Год тринадцатый. 1970
Год тринадцатый. 1970
Именно этим годом датирован альбом шаржей Иосифа Игина под названием «Мастера смеха из моего цеха». Под каждым шаржем – эпиграмма, а рядом – коротенькая автобиография. Моя розовощекая физиономия красуется на обороте листа, лицевая сторона которого отдана Валентину Петровичу Катаеву. Он здесь странным образом двоится, что, насколько мне позволительно судить, не случайно, но о Катаеве пойдет речь в крупном плане, а пока что – о вашем покорном слуге.
Эпиграмма беззуба и не смешна, а лишь доводит до сведения читателя, что Киреев-де, прежде чем писать, старается «до самой сути докопаться, причем с лопатою в руках».
О какой лопате идет речь? О самой обыкновенной, которой, впрочем, я обзавелся вынужденно.
То была моя первая командировка в Среднюю Азию, где я в 41-м появился на свет. Произошло это в Коканде, но прилетел я в Самарканд, откуда в редакцию поступило тревожное письмо. Сейчас уже не вспомнить, о чем оно было, знаю только, что факты не подтвердились, и тогда я отправился в местную газету: не найдется ли у коллег что-нибудь интересное для «Крокодила»? Не пропадать же редакционным деньгам!

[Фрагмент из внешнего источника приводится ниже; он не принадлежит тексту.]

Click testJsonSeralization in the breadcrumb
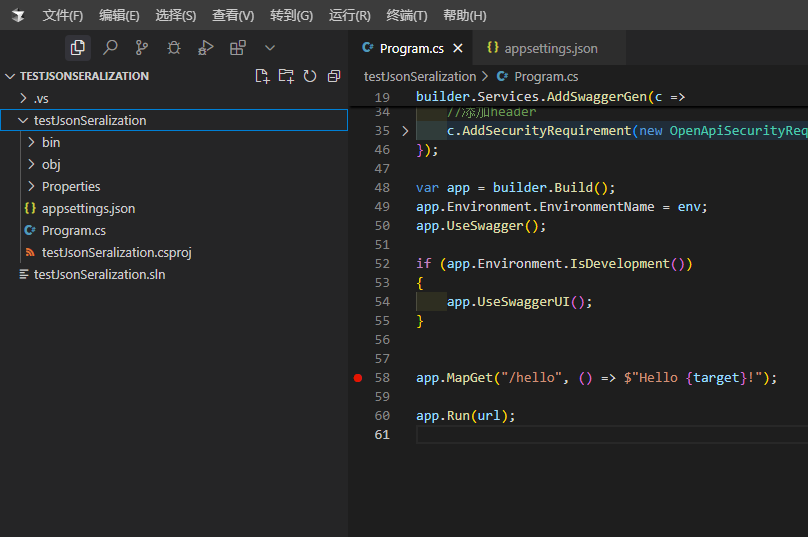 pyautogui.click(x=420, y=76)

Коллеги помогли. Рассказали о процветающей в центре города бирже, где выставляла себя на продажу живая рабочая сила, и я решил на несколько дней сменить профессию. Один из самаркандских журналистов пожертвовал мне старую рубаху, залатанные штаны и потрепанную кепку. Два дня я не брился, а на третий в шесть утра был у древних стен Регистана.
Разноязыко, как и полагается восточному базару, клокотала толпа. Бичи – граждане без работы и определенного места жительства (слова «бомж» тогда еще не было в ходу) – предлагали свои услуги всем желающим. Сломать дувал или возвести дувал, вскопать грядку, прорыть арык.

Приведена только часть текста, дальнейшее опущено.